Katrina Town Hall Meeting, October 19, 2005
In the wake of Hurricane Katrina, CAUSE and the Departments of History, Economics, English, Modern Languages, Psychology, and Social and Decision Sciences co-sponsored a town hall meeting held on 19 October 2005. Moderated by Joe Trotter, the panel featured presentations by Vagel Keller (Visiting Assistant Professor, Department of History), Chris T. Hendrickson (Professor, Department of Civil and Environmental Engineering), and Johanna Fernandez (Postdoctoral fellow, CAUSE). Inspired by this meeting, CAUSE later supported the development of a special Katrina issue for the Journal of Urban History (2009).

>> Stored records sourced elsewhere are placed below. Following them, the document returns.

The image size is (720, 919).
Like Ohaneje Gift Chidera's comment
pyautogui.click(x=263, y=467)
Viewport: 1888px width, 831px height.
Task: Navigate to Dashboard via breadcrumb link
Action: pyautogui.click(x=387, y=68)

"African Americans and the Post-Industrial Age: New Challenges of Urban History and Policy-Making" CAUSE 10th Anniversary Conference, September 30 - October 1, 2005
This was the 10th Anniversary Conference of CAUSE. Recognizing how increasing numbers of scholars from a variety of disciplines had examined and transformed our understanding of African Ameircan life over the past two decades, this conference aimed to take advantage of this unique moment in research, writing, and interpretation of the African American urban experience and help bridge the gap between the quest for effective strategies for social change on the one hand and new groundbreaking scholarship across several disciplines on the other. Our keynote speaker was Lawrence D. Bobo, Professor of Sociology and Director of the Center for Comparative Studies in Race and Ethnicity, Stanford University "African Americans, Cities, and Policy-Making in a New Age"
"African Americans in the Post-Industrial City" October 26-27, 2001
This seminar and speakers aimed to enhance the institutionalization of black urban studies in the academy and influence research, teaching, and popular understanding of the subject. In conjunction with the seminar, we hosted an urban studies conference, featuring six major speakers, experts on African American life in post-World War II cities. We also used this conference as a vehicle for bringing Midwest Consortium members together.